Background — Knowledge of the rate of and risk factors for re-revision, reoperation, and readmission after revision anterior cruciate ligament reconstruction (ACLR) is limited.

Purpose — To determine the rate of and risk factors for re-revision, reoperation, and readmission after revision ACLR.

Study Design — Descriptive epidemiology study. METHODS: All patients who underwent first revision ACLR in Ontario, Canada, from January 2004 to December 2010 were identified and followed until December 2012. Exclusions included age <16 years, previous osteotomy, or multiligament knee reconstruction. The main outcome was re-revision ACLR. Secondary outcomes included reoperation (irrigation and debridement [I&D], meniscectomy, manipulation under anesthesia, contralateral ACLR, and total knee arthroplasty) and readmission. Survival to re-revision was determined using the Kaplan-Meier approach. A Cox proportional hazards model or logistic regression were used to determine the influence of patient, surgical, and provider factors on outcomes. A post hoc analysis was performed to determine the influence of the aforementioned factors on postoperative infection risk.

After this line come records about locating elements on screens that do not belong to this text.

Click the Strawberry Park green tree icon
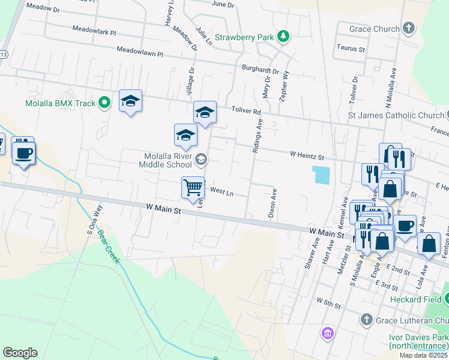[x=284, y=37]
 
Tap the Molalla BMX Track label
[x=60, y=103]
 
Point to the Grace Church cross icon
[x=409, y=28]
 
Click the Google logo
[x=20, y=353]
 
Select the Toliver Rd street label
[x=247, y=112]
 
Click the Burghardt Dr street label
[x=261, y=70]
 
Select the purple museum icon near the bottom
[x=327, y=333]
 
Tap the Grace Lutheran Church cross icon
[x=367, y=320]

Results — Overall, 827 patients were included (median age, 30 years; 58.8% males). Single-stage revisions comprised 92.9% of cases, and a meniscal procedure (repair or debridement) was performed in 45.3% of cases. The re-revision rate at a mean follow-up of 4.8 ± 2.2 years was 4.4%, and the 5-year survival rate was 95.4%. The rates of I&D, meniscectomy, contralateral ACLR, and readmission were 0.8%, 3.1%, 3.4%, and 4.1%, respectively. Manipulation under anesthesia and total knee arthroplasty were rare. Young age significantly increased contralateral ACLR risk (risk decreased by 5.1% with each year of age >16 years; P = .02) but not re-revision ACLR risk. Low surgeon's annual volume of revision ACLR (<4 revisions/year: odds ratio, 1.2; P = .02) and male sex (odds ratio, 13.3; P = .01) significantly increased overall infection risk; male sex also influenced I&D risk.

Conclusion — Re-revision, reoperation, and readmission rates after revision ACLR were low, and the risk for I&D, infection, and contralateral ACLR were influenced by male sex, low surgeon volume, and young age, respectively.

Clinical Relevance — This is the first study to determine morbidity rates and risk factors after revision ACLR, providing reference data from the general population.